Print them exactly: the lines from the beginning of the entries below through the line that contains "This screenshot has height=699, width=984.", and only those, with the pictures left out.

(Beginning of Record excerpts)

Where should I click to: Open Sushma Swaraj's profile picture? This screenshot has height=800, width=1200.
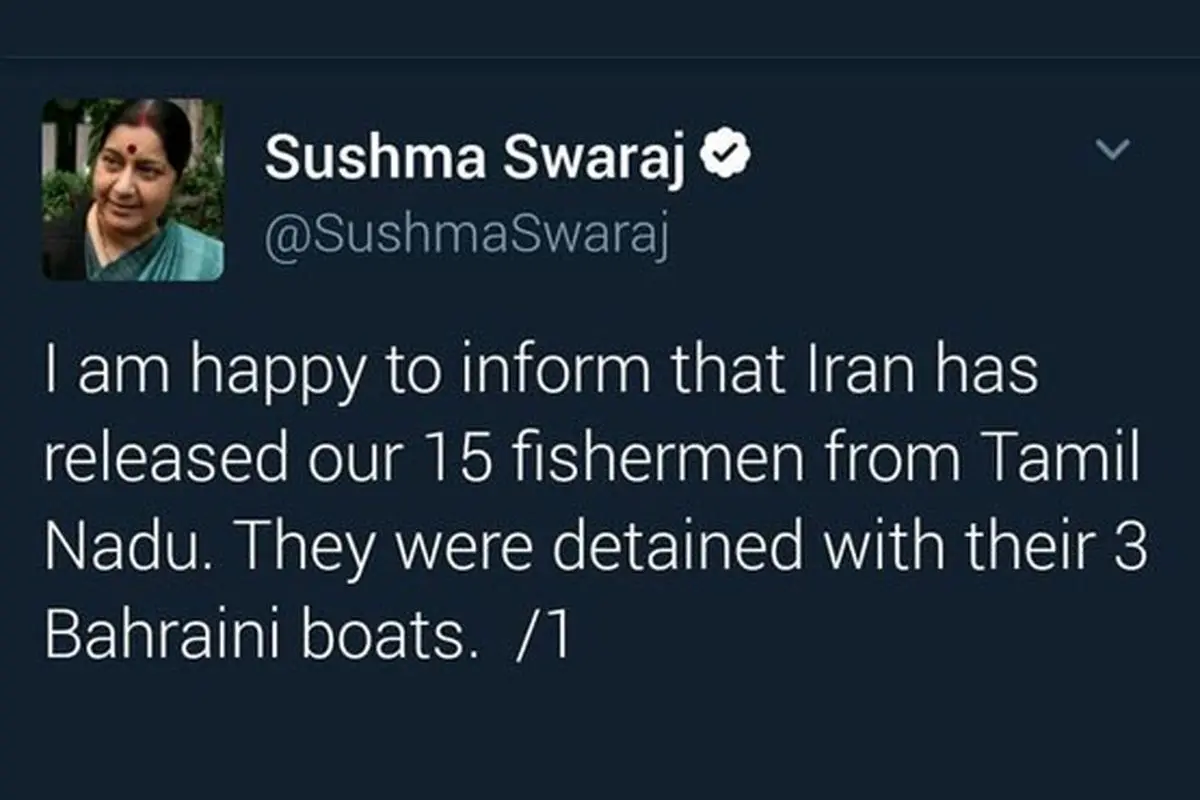point(132,189)
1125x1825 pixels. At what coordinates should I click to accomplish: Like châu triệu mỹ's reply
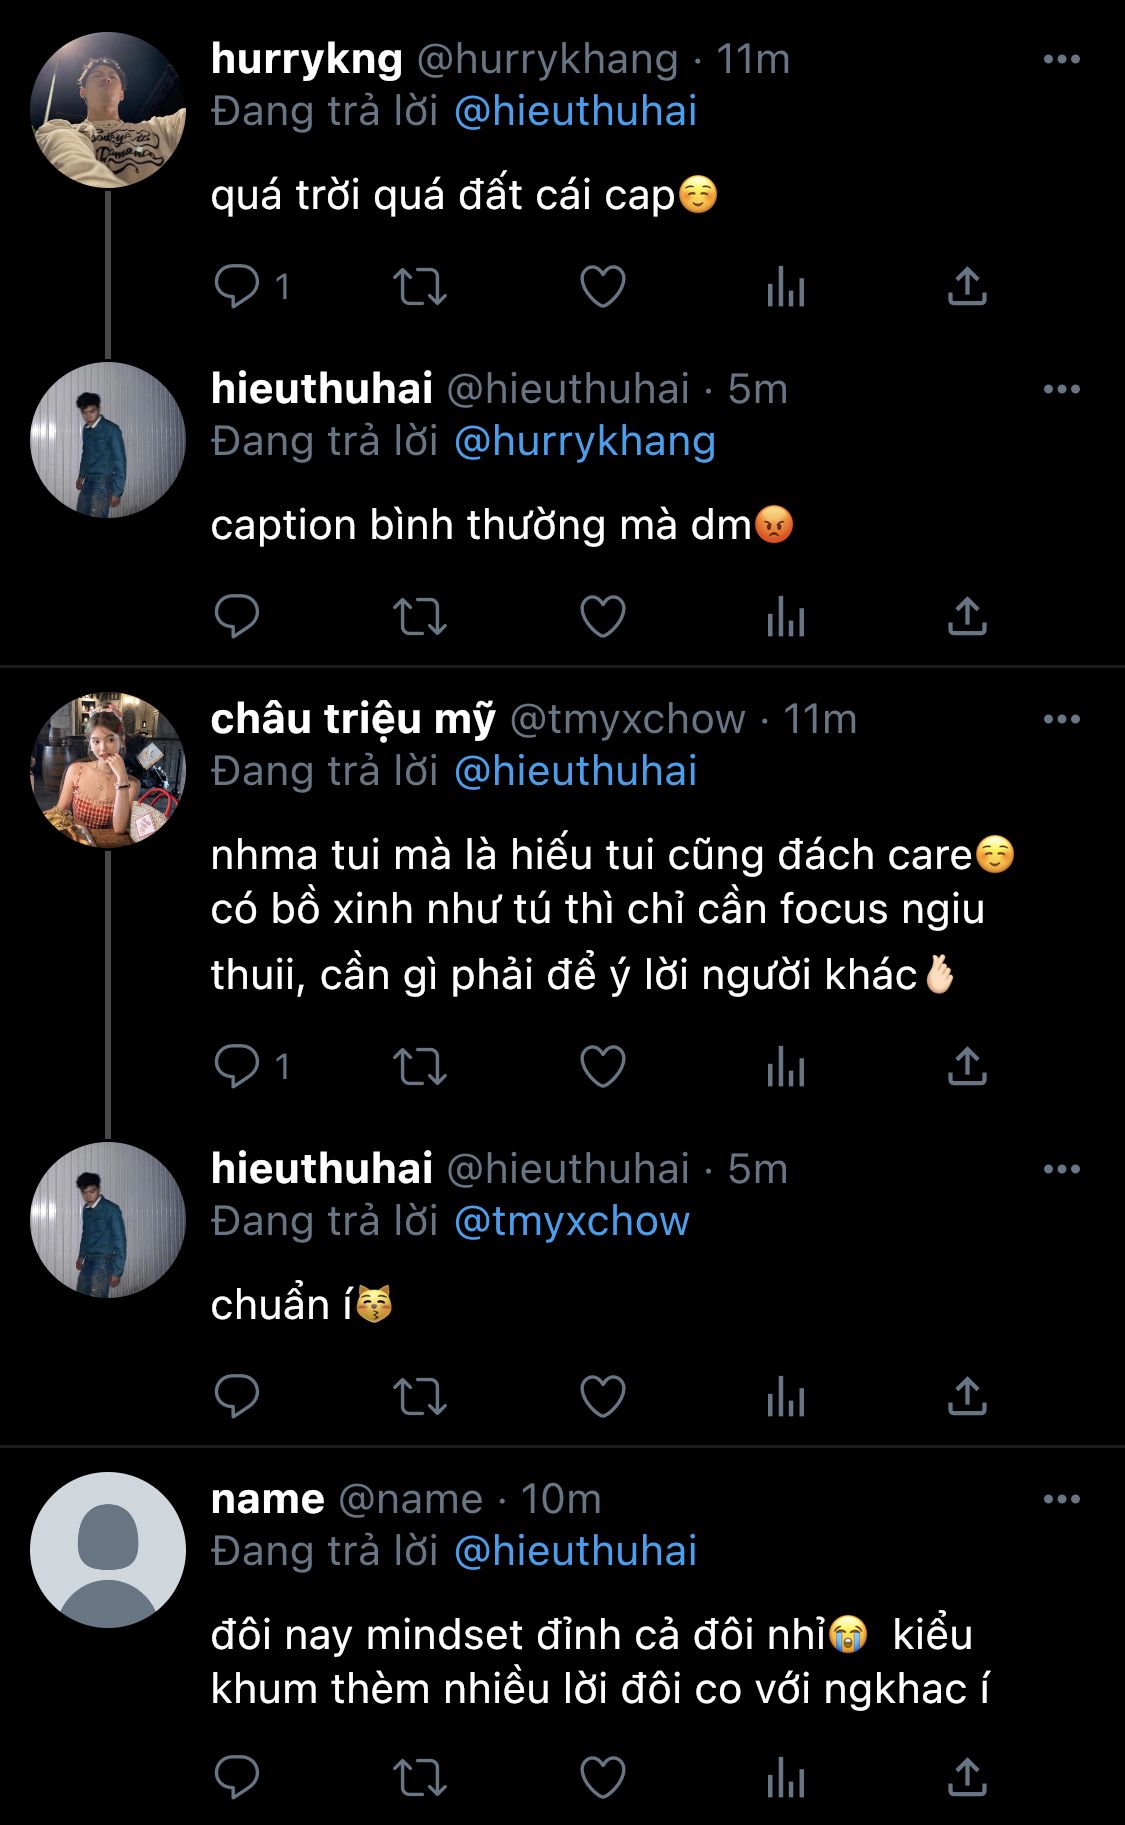pos(603,1066)
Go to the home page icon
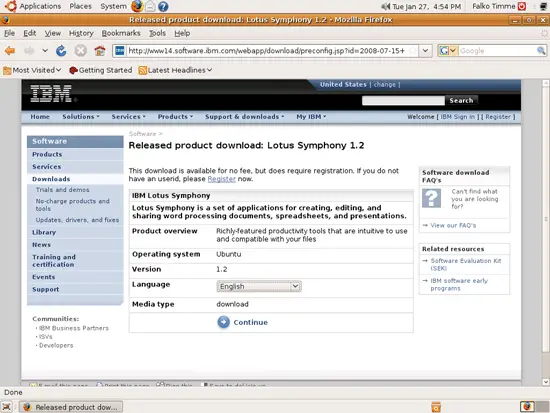This screenshot has width=550, height=413. [100, 51]
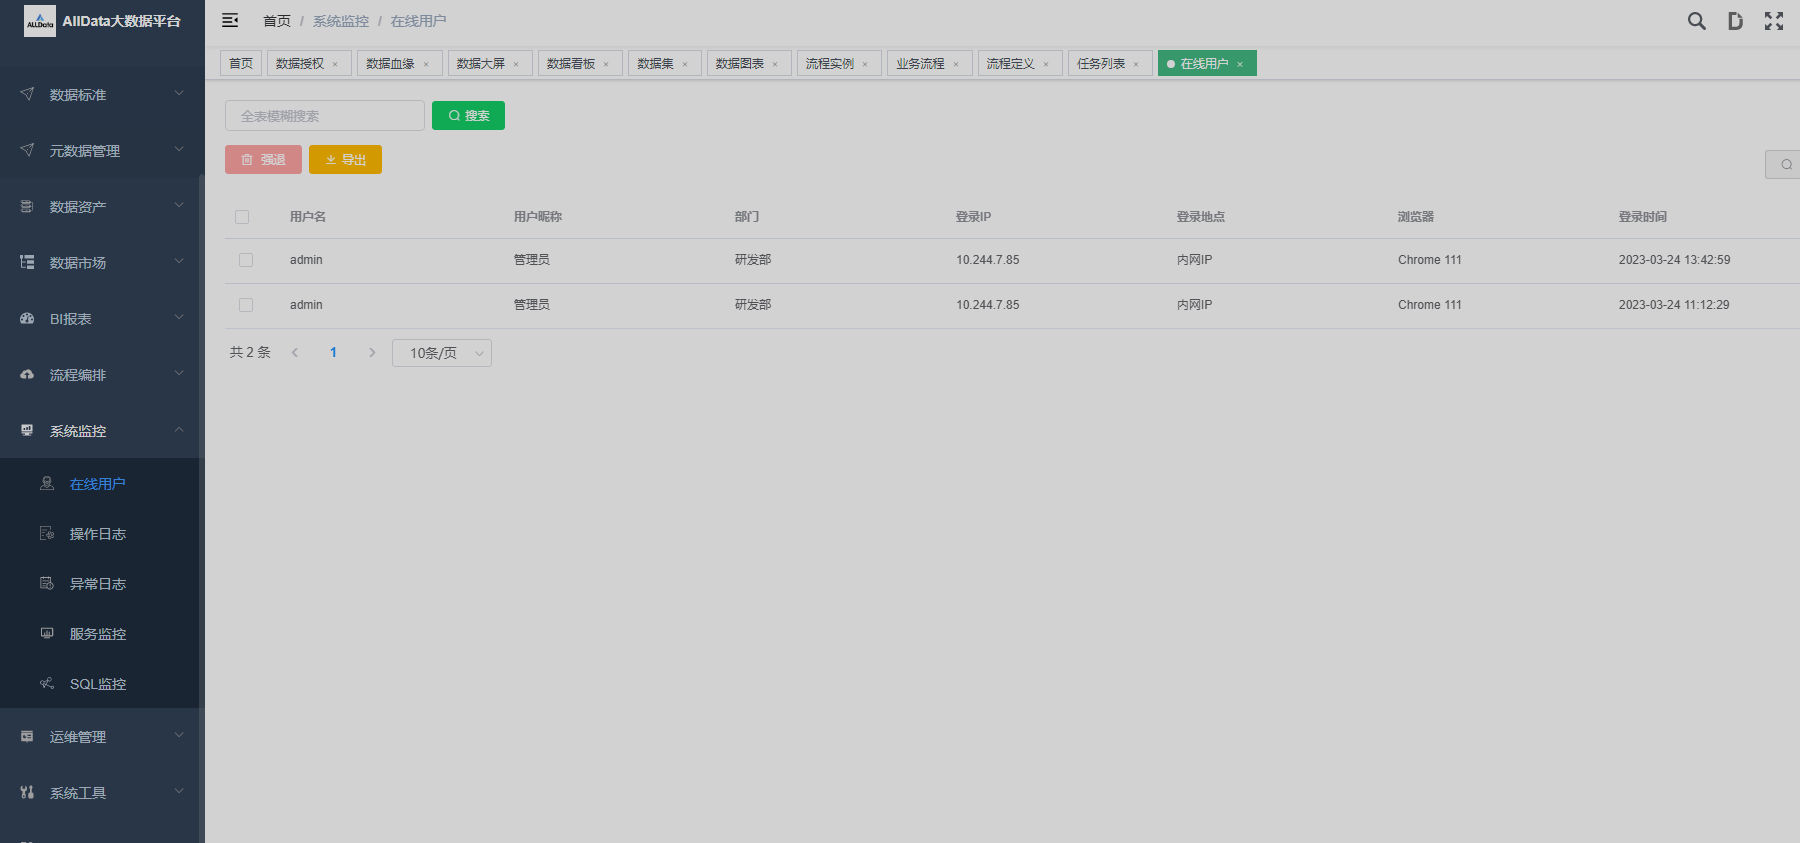Switch to the 流程实例 tab
This screenshot has width=1800, height=843.
[x=829, y=64]
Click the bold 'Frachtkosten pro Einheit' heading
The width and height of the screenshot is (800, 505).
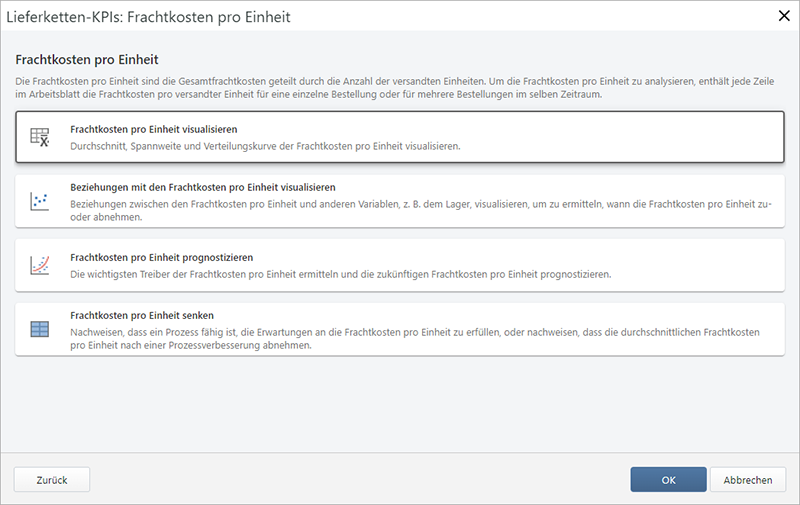[87, 60]
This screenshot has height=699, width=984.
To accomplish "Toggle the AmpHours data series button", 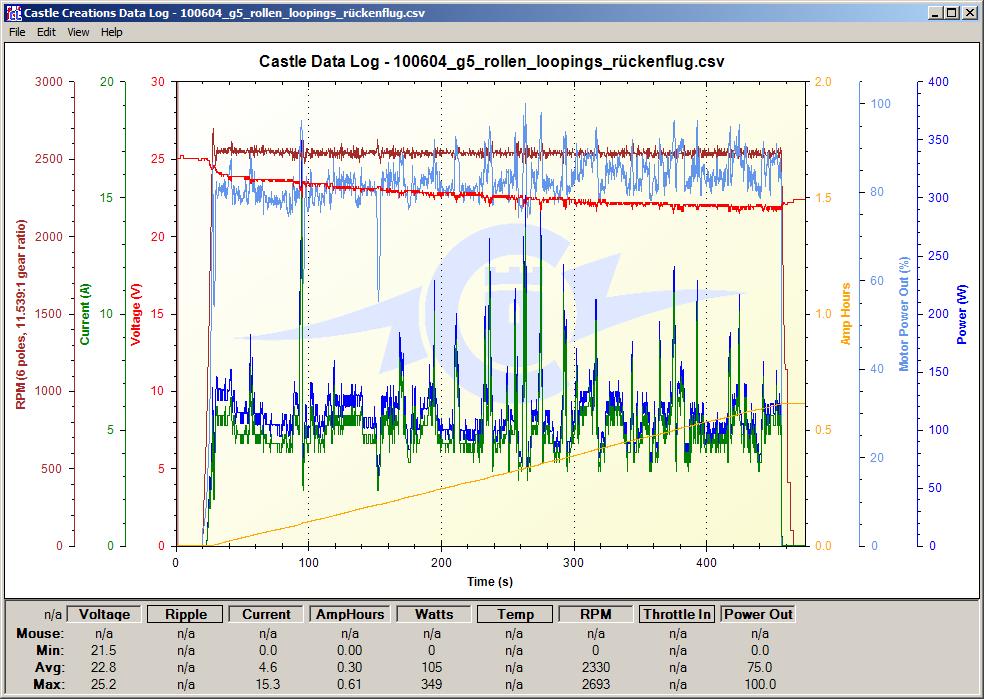I will tap(349, 614).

(End of Record excerpts)

### Written response
Where should I click to: Open Sushma Swaraj's profile picture? This screenshot has height=800, width=1200.
point(132,189)
1125x1825 pixels. At what coordinates should I click to accomplish: Like châu triệu mỹ's reply
pos(603,1066)
Go to the home page icon
This screenshot has width=550, height=413. [100, 51]
Switch to the 流程实例 tab
This screenshot has width=1800, height=843.
[x=829, y=64]
Click the bold 'Frachtkosten pro Einheit' heading
The width and height of the screenshot is (800, 505).
[87, 60]
This screenshot has height=699, width=984.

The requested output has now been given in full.